Cerdán, como tantos otros, hizo carrera política dentro de un partido que hace tiempo que perdió cualquier vínculo con el socialismo. El PSOE actual es un gestor de la mercancía, un administrador de la desigualdad. Cuando un secretario de Organización negocia contratos millonarios con empresarios a los que luego se premia con cargos o beneficios fiscales, lo que hay detrás no es descontrol: es la lógica del sistema. Un sistema que permite que eso ocurra porque necesita que ocurra.
El capital no necesita democracia, necesita estabilidad
El escándalo de Cerdán no ha generado una crisis de Estado. No ha caído el gobierno. No se han tomado medidas ejemplares. Al contrario: se le protege, se minimiza, se trata como un “error de gestión” o una cuestión de “responsabilidades personales”. Los grandes medios se centran en el espectáculo de la dimisión o en la rivalidad interna del PSOE, pero nunca abordan el problema estructural: el vínculo entre capital y Estado.
Y no lo hacen porque en el fondo lo entienden. El capital no necesita una democracia participativa, ni una ciudadanía crítica, ni una soberanía popular real. Lo que necesita es estabilidad institucional, seguridad jurídica para sus inversiones y gobiernos dóciles que, tras maquillajes de progresismo, garanticen que nada cambie. De ahí que las grandes empresas financien campañas, coloquen a exministros en sus consejos y dominen la agenda pública a través de los medios que poseen.
La democracia burguesa: una jaula con barrotes de oro
Desde una perspectiva marxista, lo que estamos viendo es el agotamiento histórico de la forma parlamentaria de dominación de clase.
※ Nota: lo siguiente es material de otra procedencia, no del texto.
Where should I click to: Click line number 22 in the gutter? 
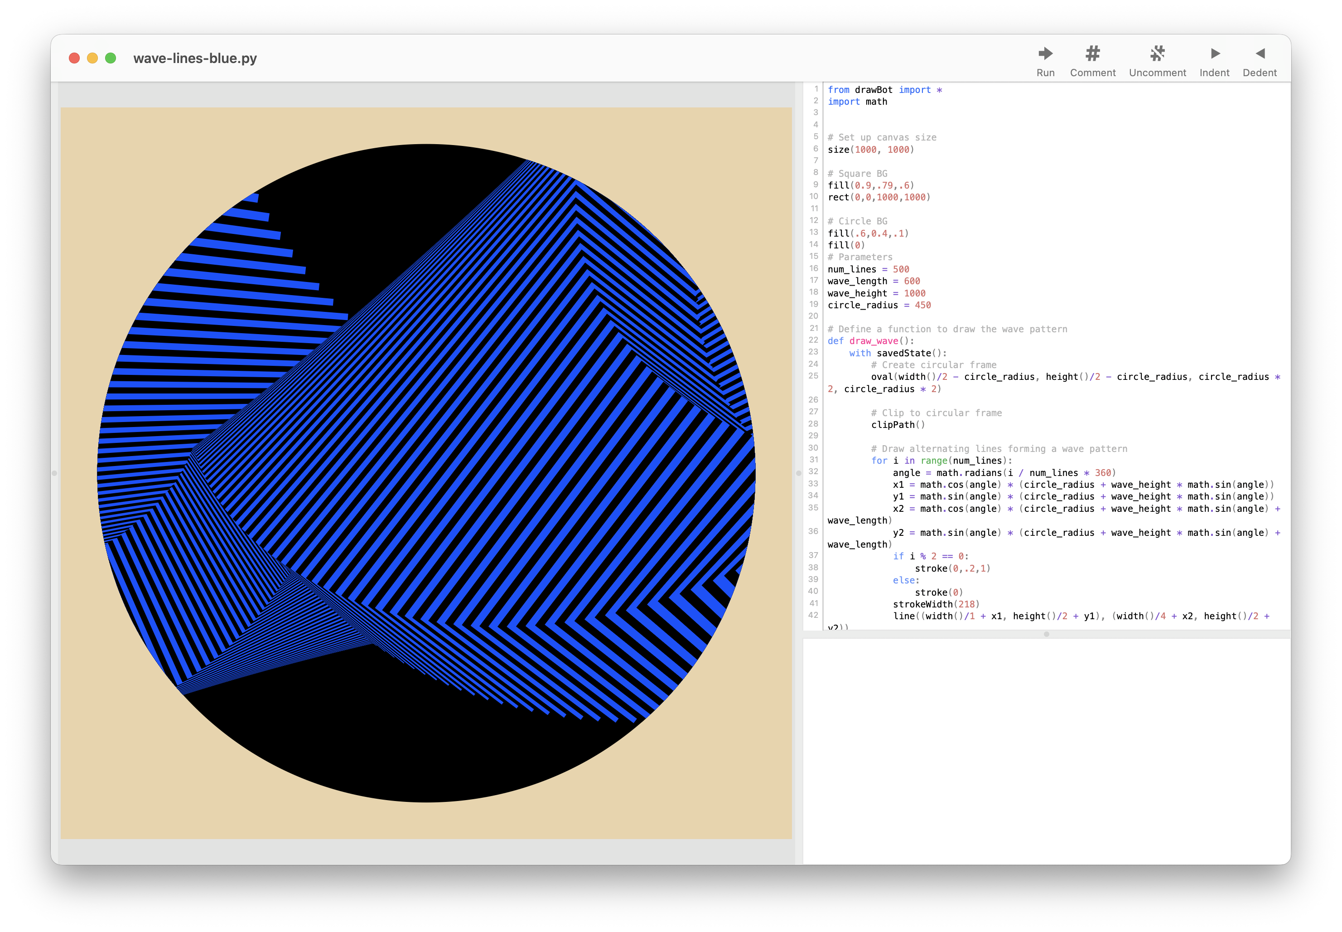(813, 340)
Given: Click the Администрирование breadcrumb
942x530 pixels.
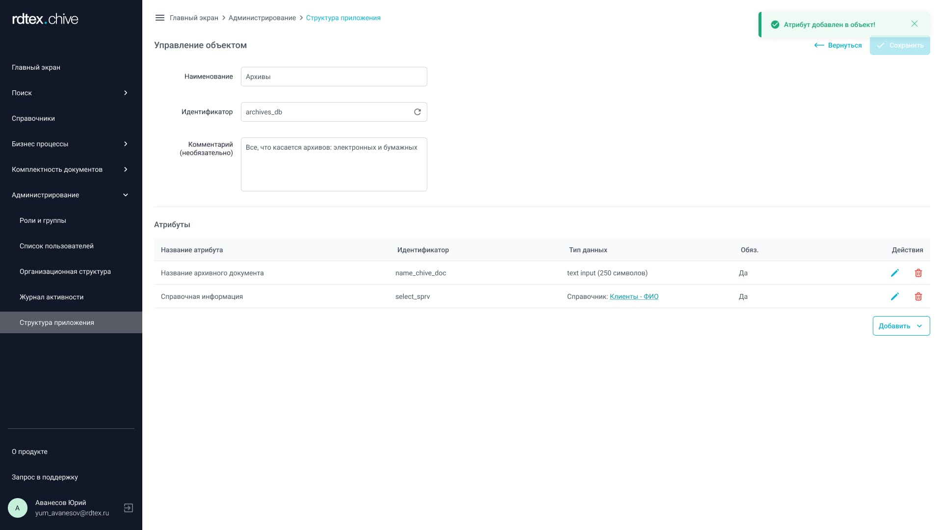Looking at the screenshot, I should pos(262,18).
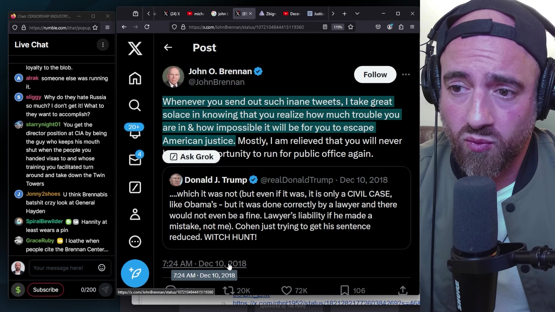The image size is (555, 312).
Task: Expand the Live Chat options menu
Action: [103, 45]
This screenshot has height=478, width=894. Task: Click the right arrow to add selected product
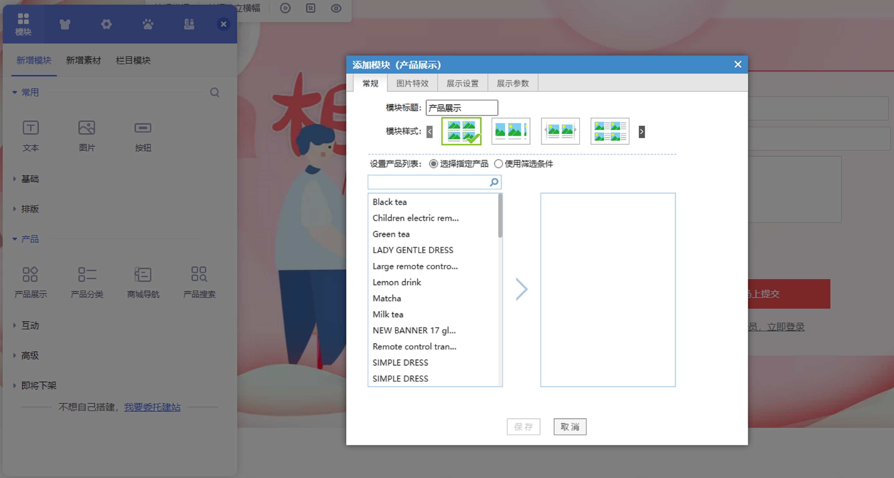pos(521,289)
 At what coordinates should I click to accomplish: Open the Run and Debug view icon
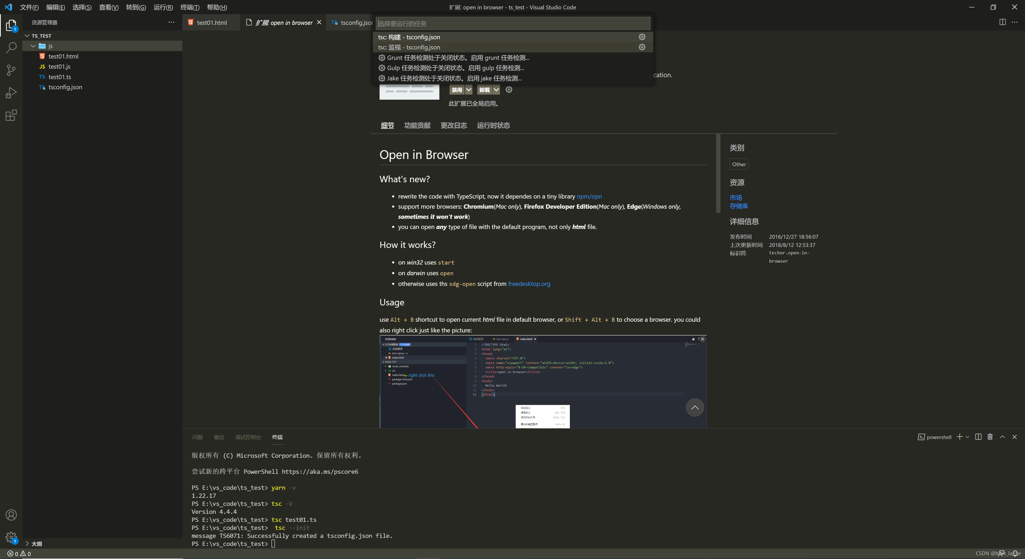point(11,93)
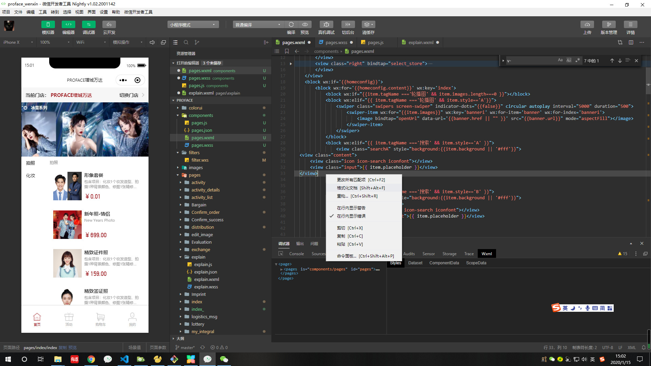Toggle simulator mute speaker icon
Screen dimensions: 651x366
click(x=152, y=42)
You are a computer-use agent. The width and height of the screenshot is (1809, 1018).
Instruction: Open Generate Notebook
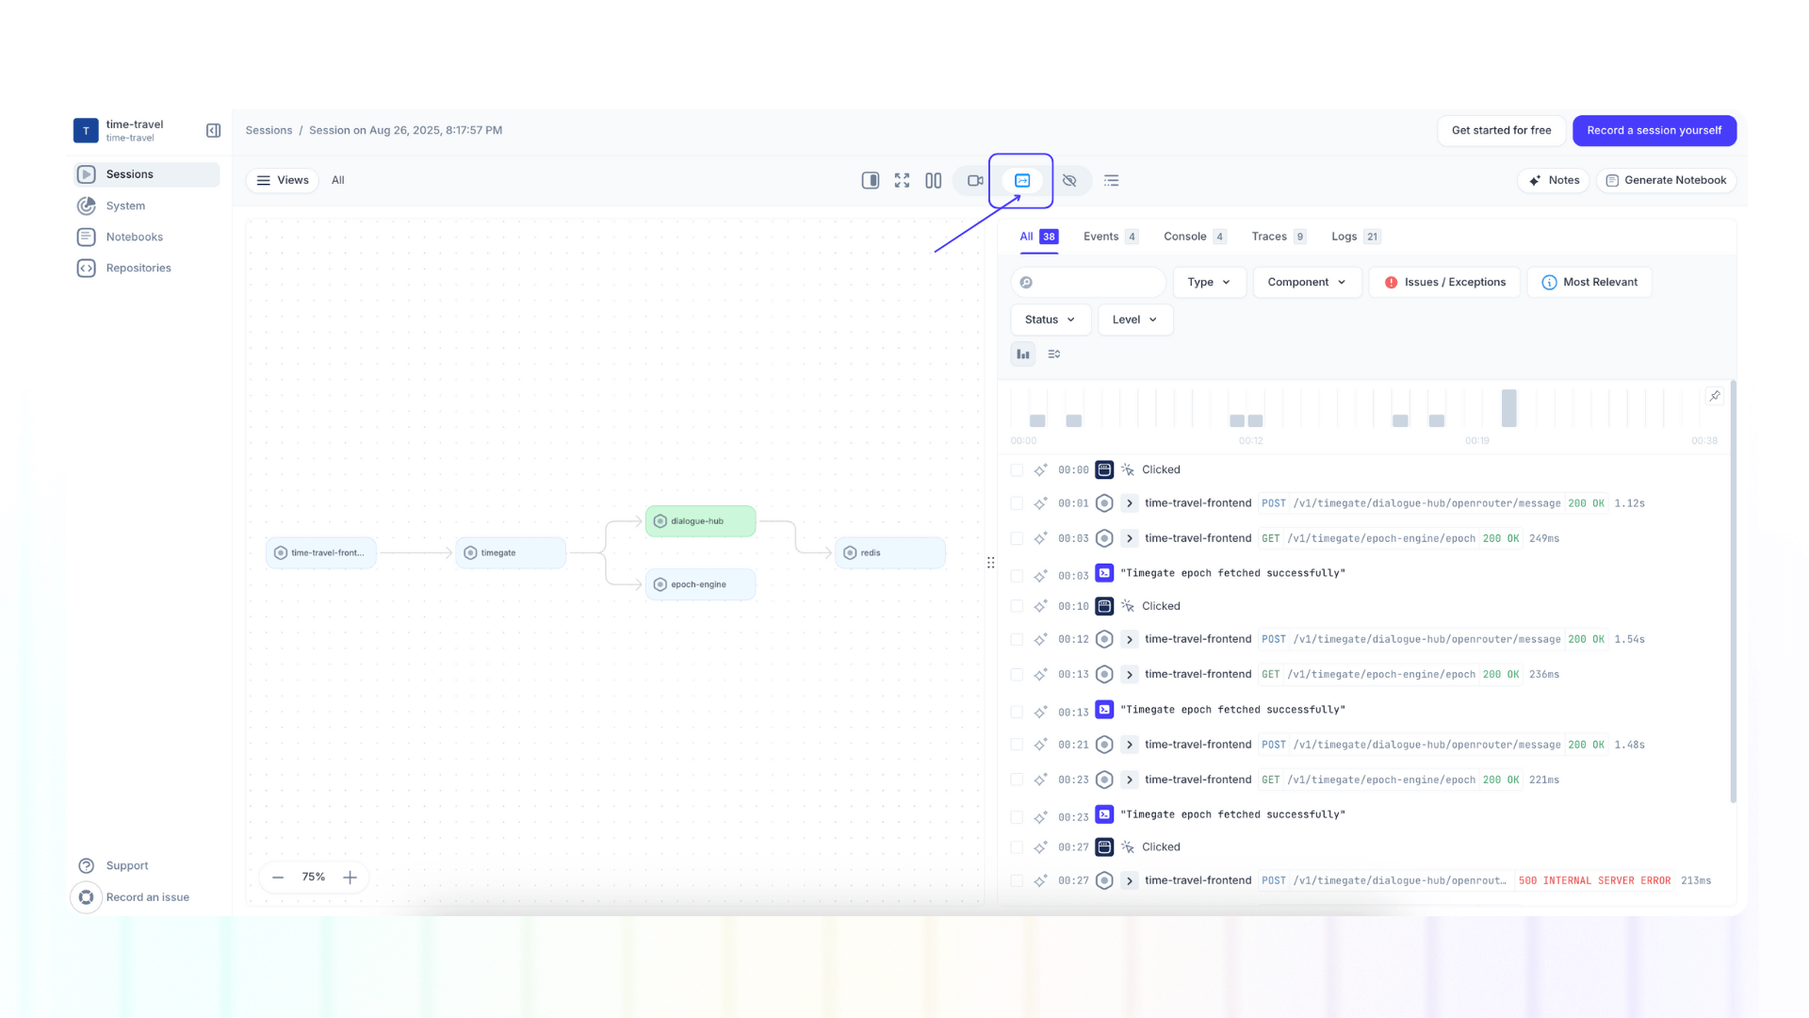1666,180
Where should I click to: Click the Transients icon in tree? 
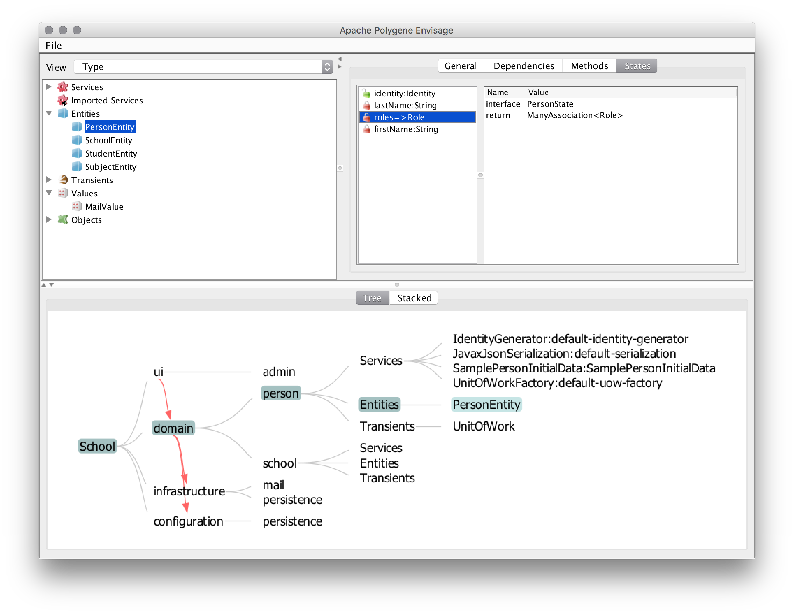[63, 180]
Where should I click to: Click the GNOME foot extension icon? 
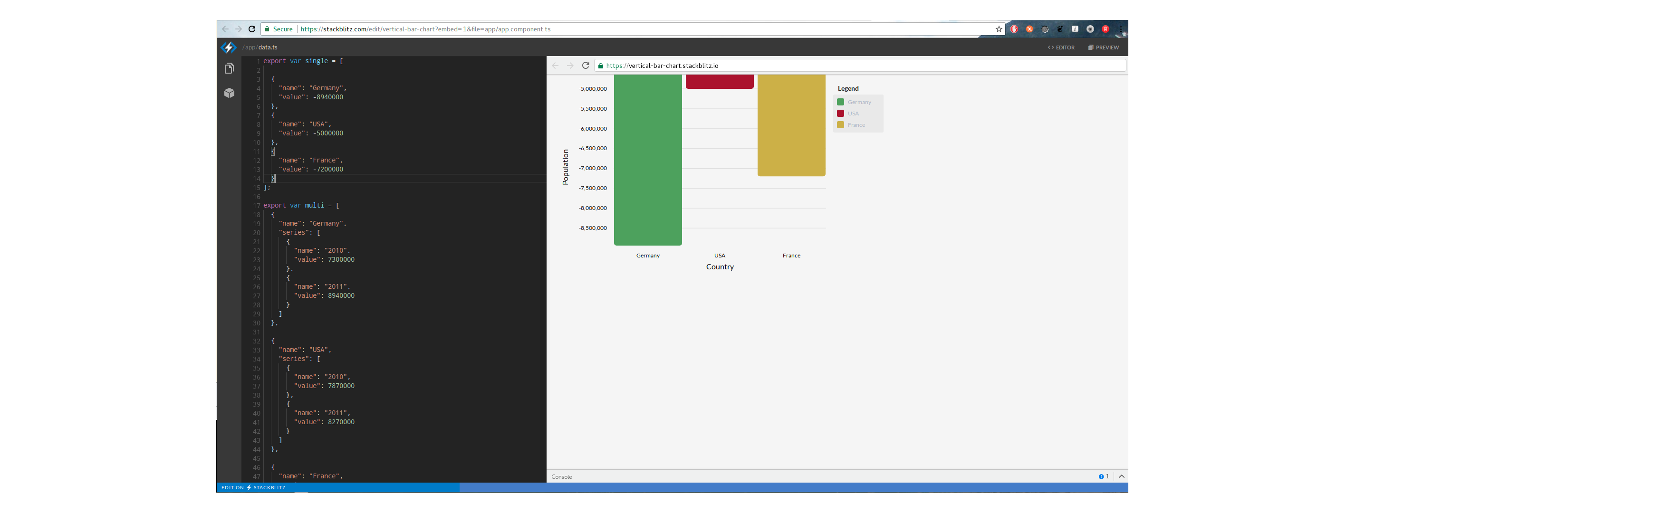(1059, 29)
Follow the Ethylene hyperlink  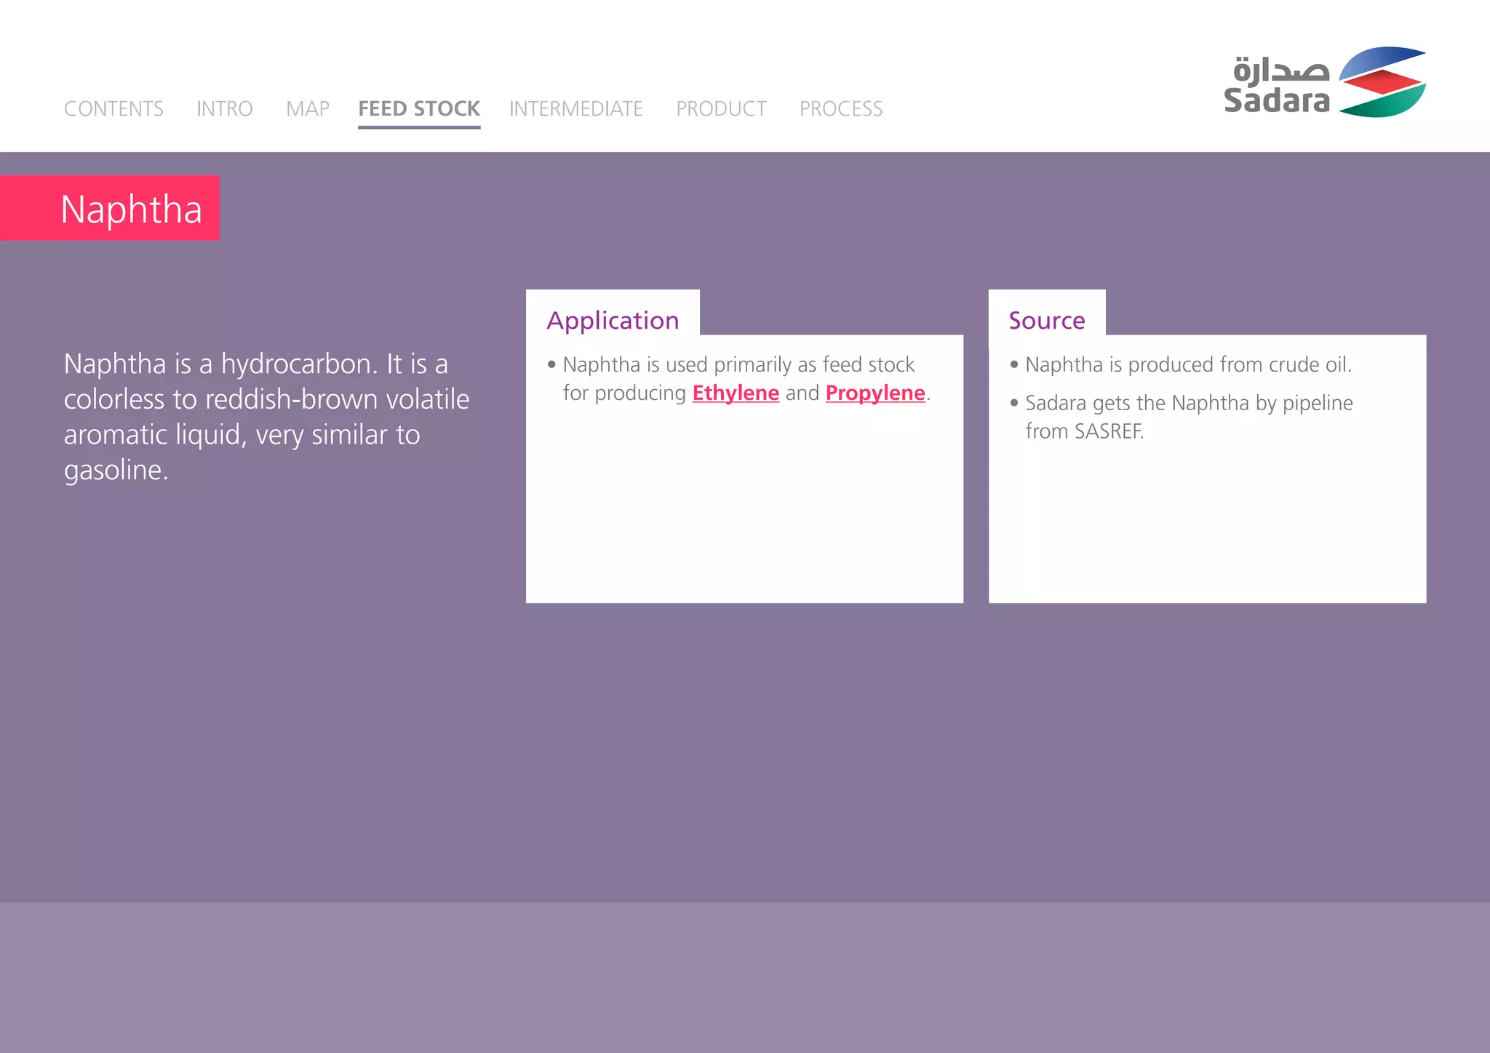(736, 393)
Las instituciones democráticas liberales nacieron para dar una apariencia de consenso y participación al dominio de la burguesía sobre la clase trabajadora. Permitieron avances, sí, pero siempre dentro de los márgenes que garantizaban la reproducción del capital.
Hoy esos márgenes se estrechan. El sistema ya ni siquiera se esfuerza en ocultar sus costuras. Las grandes decisiones no se toman en el Congreso, sino en los despachos de BlackRock, en las mesas de negociación con las eléctricas, en los acuerdos secretos con la OTAN. La democracia liberal se ha convertido en una caricatura de sí misma: elecciones cada cuatro años, medios al servicio del poder, corrupción sistémica, políticas neoliberales envueltas en discursos vacíos.
El Caso Cerdán es solo el síntoma más reciente de esa podredumbre. Y vendrán más. No es una cuestión de personas corruptas, sino de un sistema estructuralmente corruptor.
¿Qué alternativa?
La respuesta no puede ser la resignación ni el voto útil a supuestos partidos “progresistas” que terminan haciendo lo mismo que sus predecesores. Tampoco sirve confiar en regeneraciones internas o en pactos de transparencia. El problema es de raíz.
Necesitamos una alternativa política y social basada en el poder popular, en la planificación democrática de la economía, en la propiedad pública de los sectores estratégicos, en la participación directa de la clase trabajadora en las decisiones que afectan a su vida. Una república socialista donde el Estado deje de ser una máquina al servicio del capital y se convierta en instrumento para la emancipación.
Eso no se logra con reformas desde dentro del sistema, sino con organización, conciencia y ruptura. Ruptura con la lógica del beneficio, con la impunidad de las élites, con la sumisión a los intereses extranjeros y con los partidos que traicionan cada principio que dicen defender.